* [Short problem] Write out the stretch of entries from the line containing "At what coordinates should I click to accomplish: Open" through the line containing "Archive the message", reproducing each line character for character.

Entries drawn from a collection
[start]
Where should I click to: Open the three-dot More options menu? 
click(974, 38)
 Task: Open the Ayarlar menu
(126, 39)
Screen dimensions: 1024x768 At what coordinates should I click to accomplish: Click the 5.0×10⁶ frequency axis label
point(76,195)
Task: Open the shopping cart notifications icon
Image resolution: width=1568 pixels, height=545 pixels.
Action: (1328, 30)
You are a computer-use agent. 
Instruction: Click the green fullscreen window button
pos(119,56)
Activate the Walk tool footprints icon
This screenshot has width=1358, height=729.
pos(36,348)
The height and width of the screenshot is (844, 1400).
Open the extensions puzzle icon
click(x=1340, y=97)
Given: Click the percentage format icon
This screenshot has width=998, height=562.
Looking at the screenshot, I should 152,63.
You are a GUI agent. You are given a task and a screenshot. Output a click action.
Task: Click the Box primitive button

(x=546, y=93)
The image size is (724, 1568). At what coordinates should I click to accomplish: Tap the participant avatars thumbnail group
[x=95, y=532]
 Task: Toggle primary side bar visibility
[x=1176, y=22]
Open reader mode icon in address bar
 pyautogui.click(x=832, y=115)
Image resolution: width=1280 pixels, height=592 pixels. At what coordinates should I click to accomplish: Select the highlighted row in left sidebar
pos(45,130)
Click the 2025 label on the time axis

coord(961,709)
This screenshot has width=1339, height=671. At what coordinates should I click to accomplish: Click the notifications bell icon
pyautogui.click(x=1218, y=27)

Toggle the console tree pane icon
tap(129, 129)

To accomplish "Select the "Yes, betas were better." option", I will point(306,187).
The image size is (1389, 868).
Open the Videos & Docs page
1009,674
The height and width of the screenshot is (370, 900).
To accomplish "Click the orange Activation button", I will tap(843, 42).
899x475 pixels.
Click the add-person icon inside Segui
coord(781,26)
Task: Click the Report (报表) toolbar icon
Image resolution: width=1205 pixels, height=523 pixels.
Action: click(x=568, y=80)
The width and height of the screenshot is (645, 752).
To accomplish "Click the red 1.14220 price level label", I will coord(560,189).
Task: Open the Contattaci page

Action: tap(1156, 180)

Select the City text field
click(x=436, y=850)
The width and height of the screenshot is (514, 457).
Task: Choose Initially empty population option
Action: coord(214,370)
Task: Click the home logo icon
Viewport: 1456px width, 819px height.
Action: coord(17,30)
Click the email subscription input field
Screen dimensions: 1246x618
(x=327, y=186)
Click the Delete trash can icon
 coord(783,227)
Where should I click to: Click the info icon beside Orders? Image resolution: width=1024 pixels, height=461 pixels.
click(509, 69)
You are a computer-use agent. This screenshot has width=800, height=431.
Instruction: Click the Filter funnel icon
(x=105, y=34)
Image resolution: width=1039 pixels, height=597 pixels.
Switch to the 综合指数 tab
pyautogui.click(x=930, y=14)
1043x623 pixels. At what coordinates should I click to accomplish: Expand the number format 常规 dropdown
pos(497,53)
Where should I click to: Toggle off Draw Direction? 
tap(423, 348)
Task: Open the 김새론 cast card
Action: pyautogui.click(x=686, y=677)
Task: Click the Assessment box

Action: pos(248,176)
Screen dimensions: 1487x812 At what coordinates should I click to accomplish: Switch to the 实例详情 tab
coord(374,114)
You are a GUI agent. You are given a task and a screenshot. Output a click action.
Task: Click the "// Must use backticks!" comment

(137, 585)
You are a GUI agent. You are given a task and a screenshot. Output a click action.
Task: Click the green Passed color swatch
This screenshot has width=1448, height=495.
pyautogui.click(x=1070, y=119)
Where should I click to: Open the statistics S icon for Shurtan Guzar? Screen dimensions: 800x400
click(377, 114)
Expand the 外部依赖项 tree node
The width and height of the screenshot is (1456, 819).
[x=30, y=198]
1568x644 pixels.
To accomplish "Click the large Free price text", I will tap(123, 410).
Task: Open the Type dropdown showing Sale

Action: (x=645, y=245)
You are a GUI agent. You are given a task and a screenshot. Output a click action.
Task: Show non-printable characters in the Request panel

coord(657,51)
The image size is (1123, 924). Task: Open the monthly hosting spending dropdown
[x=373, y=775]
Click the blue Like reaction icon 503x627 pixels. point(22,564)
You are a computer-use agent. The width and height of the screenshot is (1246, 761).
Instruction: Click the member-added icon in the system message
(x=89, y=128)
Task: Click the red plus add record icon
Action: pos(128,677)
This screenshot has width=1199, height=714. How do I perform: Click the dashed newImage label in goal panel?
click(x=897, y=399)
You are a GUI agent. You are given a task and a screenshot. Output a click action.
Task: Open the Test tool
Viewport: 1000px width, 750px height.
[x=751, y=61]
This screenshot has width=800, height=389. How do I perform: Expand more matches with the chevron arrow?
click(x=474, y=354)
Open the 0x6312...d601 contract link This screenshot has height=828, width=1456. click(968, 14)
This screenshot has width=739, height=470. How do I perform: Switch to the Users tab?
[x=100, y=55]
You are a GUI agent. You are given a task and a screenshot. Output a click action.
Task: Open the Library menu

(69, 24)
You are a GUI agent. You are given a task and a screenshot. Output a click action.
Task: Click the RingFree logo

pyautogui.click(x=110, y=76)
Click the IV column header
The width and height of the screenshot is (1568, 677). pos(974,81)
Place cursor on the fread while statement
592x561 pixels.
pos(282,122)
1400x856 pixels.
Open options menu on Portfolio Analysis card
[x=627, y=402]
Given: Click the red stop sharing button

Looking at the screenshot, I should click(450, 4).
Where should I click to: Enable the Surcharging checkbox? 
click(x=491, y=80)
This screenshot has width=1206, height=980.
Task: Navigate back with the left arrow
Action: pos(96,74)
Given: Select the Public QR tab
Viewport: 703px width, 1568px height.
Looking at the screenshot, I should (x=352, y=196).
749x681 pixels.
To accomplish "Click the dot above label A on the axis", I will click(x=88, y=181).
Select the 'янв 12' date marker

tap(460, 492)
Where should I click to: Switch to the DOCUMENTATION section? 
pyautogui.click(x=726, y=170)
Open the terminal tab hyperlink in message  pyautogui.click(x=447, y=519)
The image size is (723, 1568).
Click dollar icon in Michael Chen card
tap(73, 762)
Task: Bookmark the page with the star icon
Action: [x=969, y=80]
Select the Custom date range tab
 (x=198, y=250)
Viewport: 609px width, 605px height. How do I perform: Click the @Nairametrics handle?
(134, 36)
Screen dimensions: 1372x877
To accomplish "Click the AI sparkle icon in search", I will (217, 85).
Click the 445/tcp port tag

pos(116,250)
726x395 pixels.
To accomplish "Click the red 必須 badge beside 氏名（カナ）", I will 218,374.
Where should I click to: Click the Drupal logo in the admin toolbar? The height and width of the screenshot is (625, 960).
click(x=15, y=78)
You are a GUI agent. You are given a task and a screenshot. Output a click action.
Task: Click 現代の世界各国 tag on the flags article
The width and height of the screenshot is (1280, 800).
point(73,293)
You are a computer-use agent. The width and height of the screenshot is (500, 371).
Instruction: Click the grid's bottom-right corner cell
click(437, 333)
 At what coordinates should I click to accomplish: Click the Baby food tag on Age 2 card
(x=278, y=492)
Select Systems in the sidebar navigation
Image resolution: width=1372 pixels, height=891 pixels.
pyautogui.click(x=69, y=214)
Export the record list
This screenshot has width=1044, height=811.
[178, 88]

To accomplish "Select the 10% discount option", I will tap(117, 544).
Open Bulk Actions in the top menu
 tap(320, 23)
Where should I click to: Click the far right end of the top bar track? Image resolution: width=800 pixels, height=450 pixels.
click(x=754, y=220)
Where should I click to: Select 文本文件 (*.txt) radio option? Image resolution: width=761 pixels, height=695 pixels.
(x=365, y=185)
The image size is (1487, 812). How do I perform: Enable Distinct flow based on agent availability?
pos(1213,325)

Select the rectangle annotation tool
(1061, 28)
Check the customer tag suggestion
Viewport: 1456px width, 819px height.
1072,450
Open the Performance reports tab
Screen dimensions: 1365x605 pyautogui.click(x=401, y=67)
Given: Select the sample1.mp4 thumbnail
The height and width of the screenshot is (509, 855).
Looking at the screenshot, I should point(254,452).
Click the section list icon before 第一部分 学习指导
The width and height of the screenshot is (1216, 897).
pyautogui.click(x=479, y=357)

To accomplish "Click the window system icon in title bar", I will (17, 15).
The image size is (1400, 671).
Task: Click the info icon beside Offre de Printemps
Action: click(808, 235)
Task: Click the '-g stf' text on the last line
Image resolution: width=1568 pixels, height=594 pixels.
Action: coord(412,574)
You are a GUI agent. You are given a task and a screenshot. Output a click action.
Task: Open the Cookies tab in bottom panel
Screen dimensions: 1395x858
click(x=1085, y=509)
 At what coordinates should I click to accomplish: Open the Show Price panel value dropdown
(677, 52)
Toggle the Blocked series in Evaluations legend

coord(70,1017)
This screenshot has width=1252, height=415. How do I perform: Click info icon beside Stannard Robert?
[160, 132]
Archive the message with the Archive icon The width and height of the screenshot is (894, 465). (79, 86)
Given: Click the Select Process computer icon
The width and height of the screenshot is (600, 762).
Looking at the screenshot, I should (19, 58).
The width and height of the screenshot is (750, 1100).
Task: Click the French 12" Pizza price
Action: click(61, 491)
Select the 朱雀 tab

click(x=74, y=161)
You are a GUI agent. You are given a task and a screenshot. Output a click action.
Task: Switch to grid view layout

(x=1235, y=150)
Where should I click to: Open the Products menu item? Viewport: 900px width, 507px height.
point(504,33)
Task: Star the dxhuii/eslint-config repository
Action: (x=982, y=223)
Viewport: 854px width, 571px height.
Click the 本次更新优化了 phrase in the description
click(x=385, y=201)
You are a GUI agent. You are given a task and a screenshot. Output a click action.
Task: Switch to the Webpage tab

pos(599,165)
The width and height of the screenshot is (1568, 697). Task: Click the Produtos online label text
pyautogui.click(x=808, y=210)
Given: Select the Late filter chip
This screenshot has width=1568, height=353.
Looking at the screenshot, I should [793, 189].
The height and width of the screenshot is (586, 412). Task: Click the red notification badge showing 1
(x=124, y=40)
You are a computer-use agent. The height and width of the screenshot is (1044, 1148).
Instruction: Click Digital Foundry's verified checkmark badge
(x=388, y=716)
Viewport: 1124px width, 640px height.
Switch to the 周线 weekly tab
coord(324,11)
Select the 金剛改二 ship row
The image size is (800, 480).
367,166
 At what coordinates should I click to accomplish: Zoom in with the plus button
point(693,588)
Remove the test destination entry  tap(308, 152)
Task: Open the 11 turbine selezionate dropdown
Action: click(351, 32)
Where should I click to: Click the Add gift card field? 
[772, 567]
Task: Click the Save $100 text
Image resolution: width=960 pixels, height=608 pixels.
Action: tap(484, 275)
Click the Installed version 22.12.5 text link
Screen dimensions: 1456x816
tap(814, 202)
[end]
* [Response to the task]
 At what coordinates should I click to accomplish: Open the Show Price panel value dropdown
(677, 52)
Toggle the Blocked series in Evaluations legend

coord(70,1017)
This screenshot has width=1252, height=415. How do I perform: Click info icon beside Stannard Robert?
[160, 132]
Archive the message with the Archive icon The width and height of the screenshot is (894, 465). (79, 86)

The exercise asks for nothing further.